Dragonfly Imago, a mechanical prototype of a dragonfly perched on a clunky plywood structure, embodies this tension. Rendering the biomechanics of insect flight with surprising life-like precision, the piece is a result of years of studying, drawing and observing the dragonflies that live near Smart’s studio, by the River Lee. The artwork evolved through numerous iterations, from small sketches and models to the final, large-scale kinetic installation, incorporating the process of creation into the actual work. Smart’s practice often navigates shifting scales, moving between microscopic details and expansive, macroscopic views. “I’m fascinated by my body’s relationship to the object. If the object is tiny, I have a completely different response to it than if it is massive.” Smart’s creative process encourages him to play with scale in a variety of contexts, liberated from practical constraints.
Using found objects to create a representation of the natural world, Smart often combines organic and engineered materials, scavenged, modest objects, with precise mechanical structures. Discarded industrial materials, such as rope, twine, wood and wire, are carefully arranged and transformed into intricate compositions evocative of natural organisms.

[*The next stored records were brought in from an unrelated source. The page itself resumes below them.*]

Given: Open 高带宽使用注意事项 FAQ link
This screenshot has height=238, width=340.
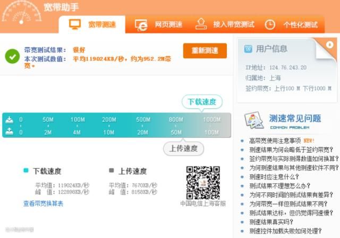Looking at the screenshot, I should (x=275, y=141).
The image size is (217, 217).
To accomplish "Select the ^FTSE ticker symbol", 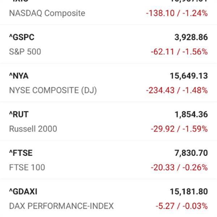I will 21,153.
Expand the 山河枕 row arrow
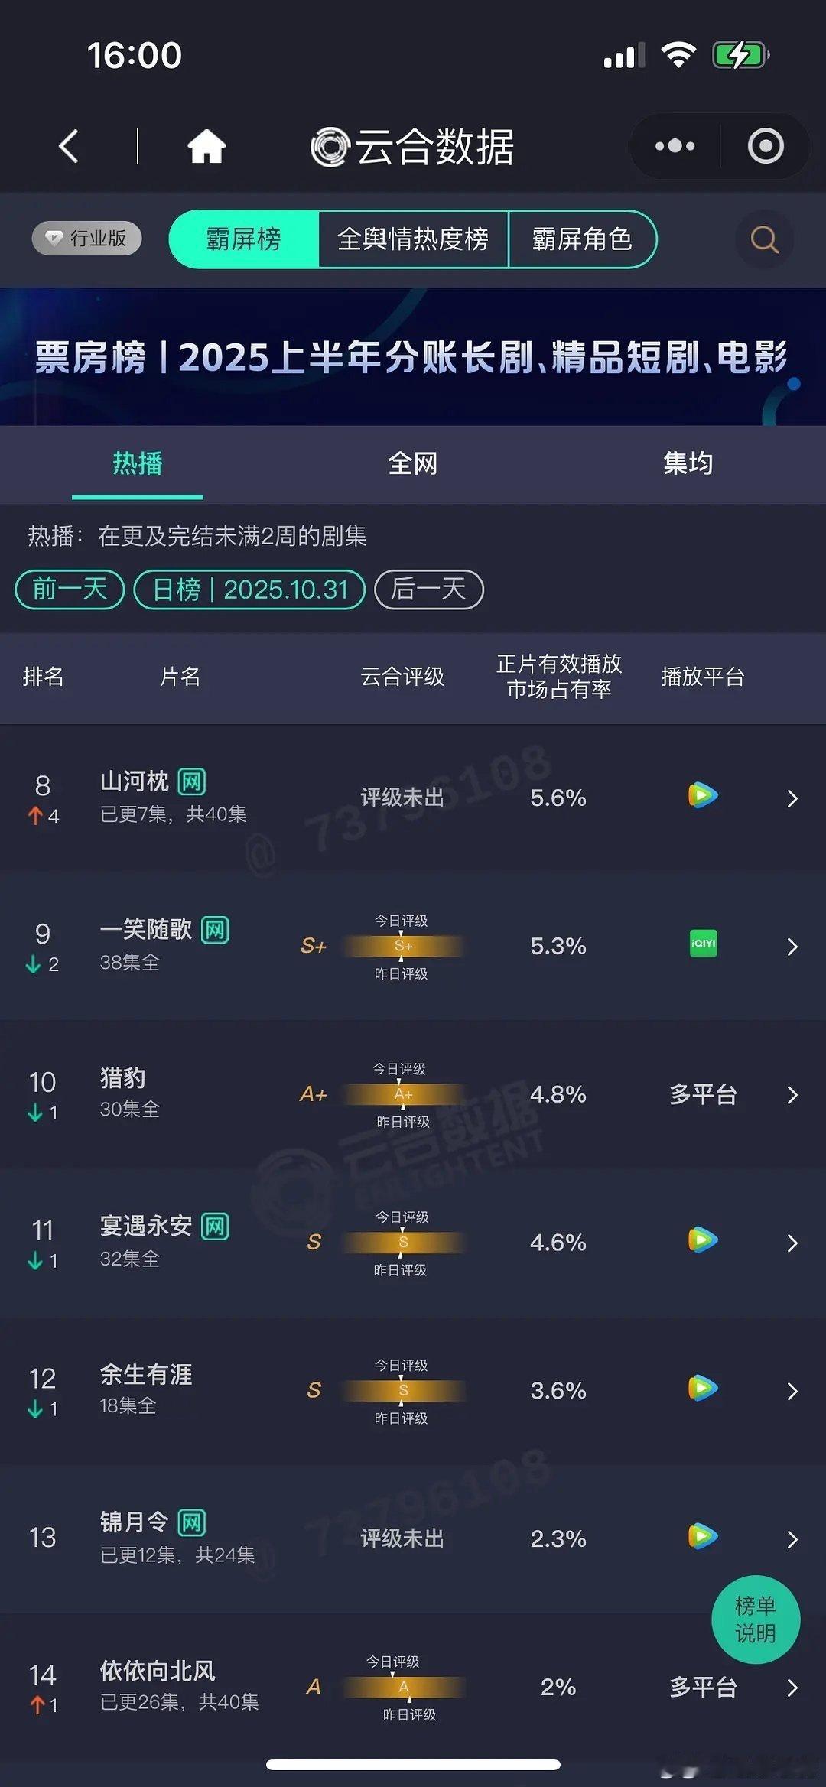This screenshot has width=826, height=1787. [x=793, y=798]
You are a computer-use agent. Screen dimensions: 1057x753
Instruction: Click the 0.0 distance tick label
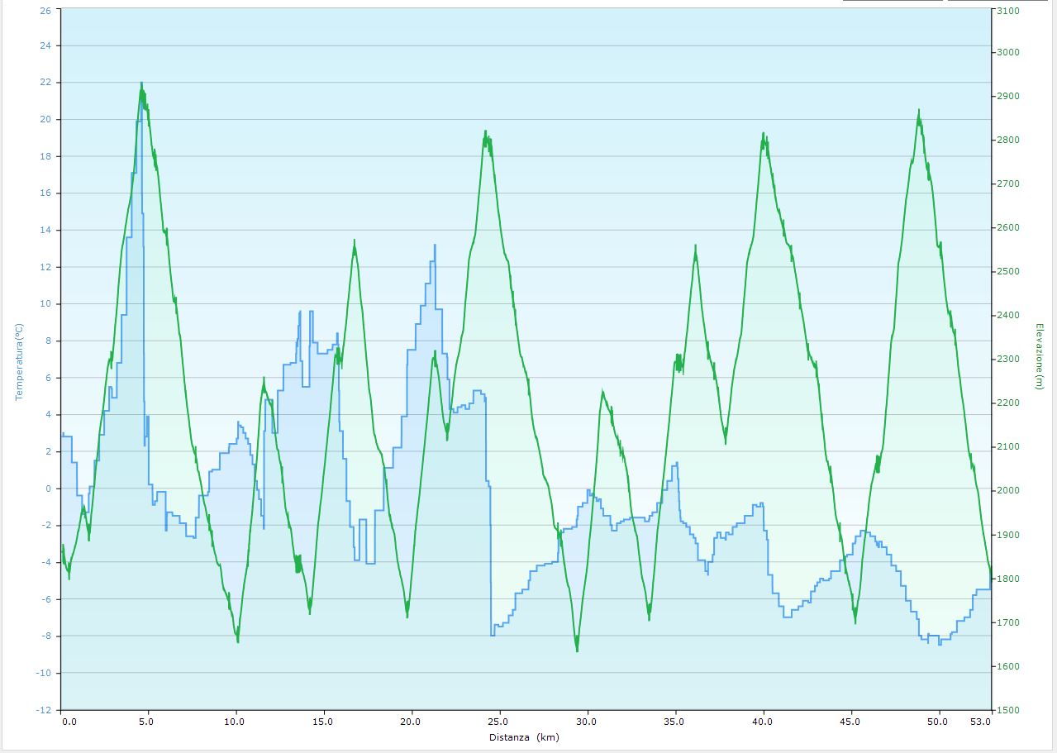click(x=69, y=722)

The wild landscape of Smart’s native Aotearoa (the Maori name for New Zealand) deeply influences Smart’s artistic approach, which led him to explore the shifts in natural, mechanical and social systems. The study of the interplay between an artwork, its environment and audience is a central element of Smart’s practice. For example, his site-specific installation, Jewellery for an Ancient Cedar, a cocoon-like form made of rope and foam offcuts, suspended within the canopy of a 271-year-old Cedar of Lebanon in Boston Manor Park, London, temporarily became part of the tree’s ecosystem. Community workshops and rituals accompanied the display of the artwork. With this piece, Smart transformed artificial, urban materials, typically signalling extractive human intervention, into an organic form dialoguing and coexisting with the natural environment.

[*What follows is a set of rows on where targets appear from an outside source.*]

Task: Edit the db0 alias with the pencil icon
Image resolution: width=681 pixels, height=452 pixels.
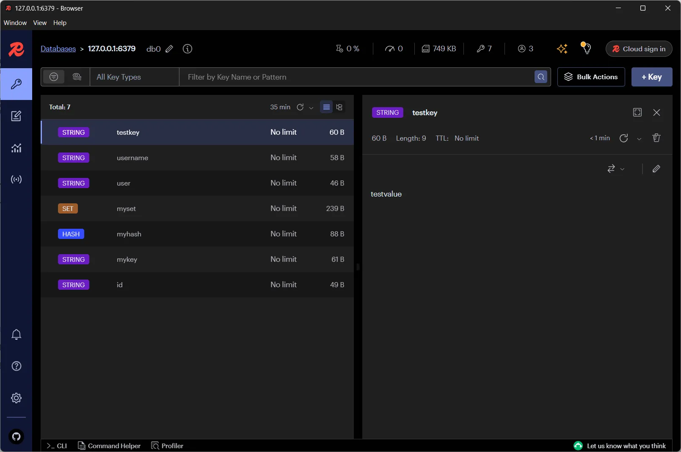Action: [169, 49]
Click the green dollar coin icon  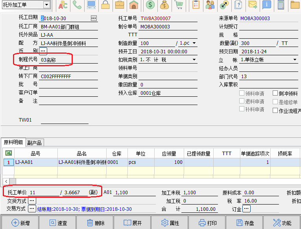pos(150,5)
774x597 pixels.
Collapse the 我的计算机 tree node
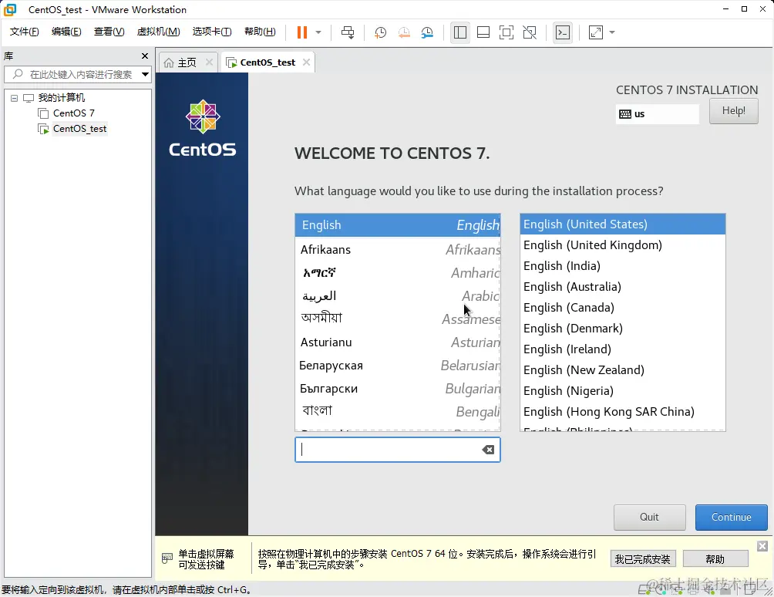point(13,97)
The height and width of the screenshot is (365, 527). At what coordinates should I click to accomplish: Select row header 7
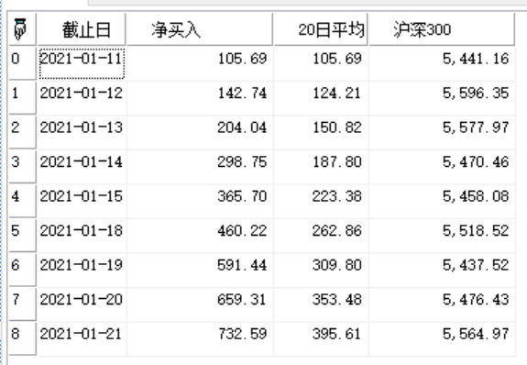coord(22,304)
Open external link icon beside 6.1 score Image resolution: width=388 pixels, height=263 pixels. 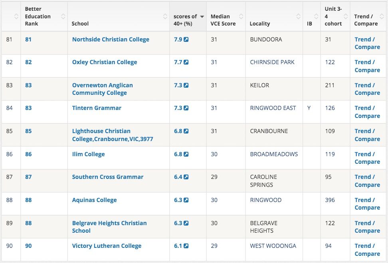(x=186, y=246)
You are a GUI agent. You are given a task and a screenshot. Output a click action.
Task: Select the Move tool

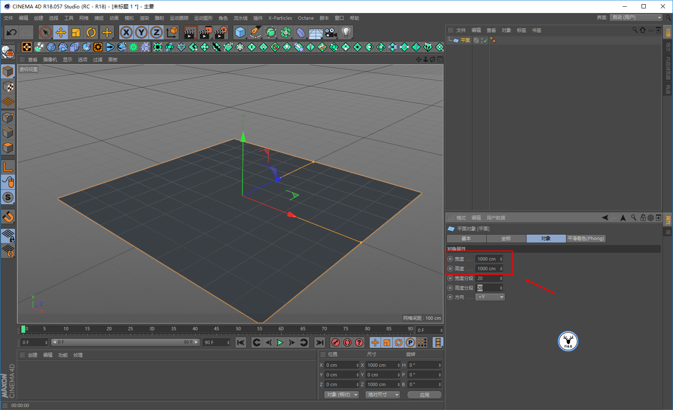tap(61, 32)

Smart’s artistic practice centres on collaborating with objects, to which he listens deeply. The character he discovers within the material he works with, informs the ultimate embodiment of any given piece. It is this ongoing conversation with objects and the world we live in that provides Smart with a constantly evolving inspiration to create work.

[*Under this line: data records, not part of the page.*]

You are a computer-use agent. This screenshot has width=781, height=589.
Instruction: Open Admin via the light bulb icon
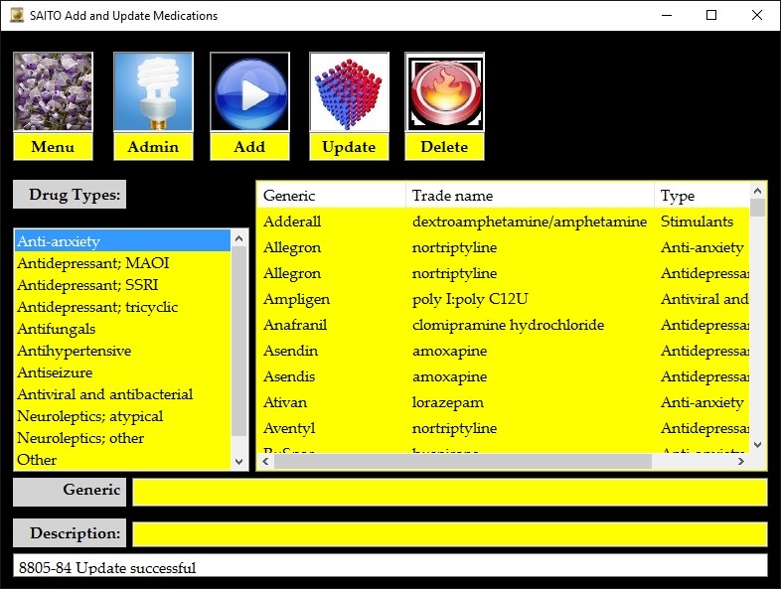coord(153,91)
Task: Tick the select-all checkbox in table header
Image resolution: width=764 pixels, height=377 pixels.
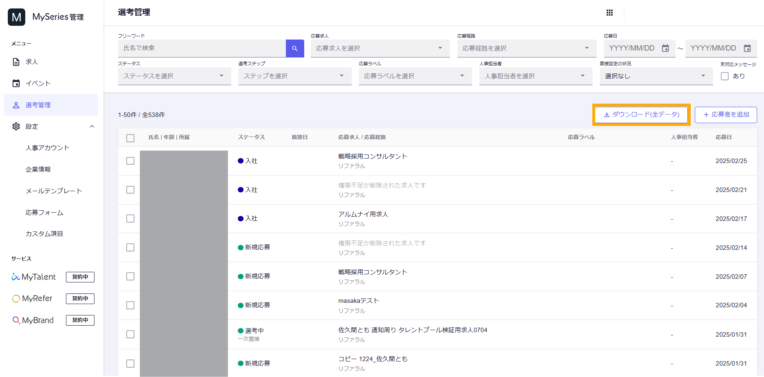Action: coord(130,138)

Smart’s work spans a wide range of activities, from puppetry created for Channel 4 and Disney’s Muppets, to work for the theatre and video. He has exhibited at Design Miami.Basel, the Royal Academy Summer Exhibition (2022) where he was awarded the Jack Goldhill Award for Sculpture, and Circus Gallery. His most recent solo exhibitions include Jewellery for an Ancient Cedar (2025, Boston Manor Park, London) and Suspending Motion (2022, Walthamstow Wetlands, London). His collaborations include works with artists Dominic Harris, Ingrid Pollard and Lucy May Schofield.
Smart teaches at many leading art schools in London including Kingston School of Art, London Central School of Speech and Drama, and London College of Fashion.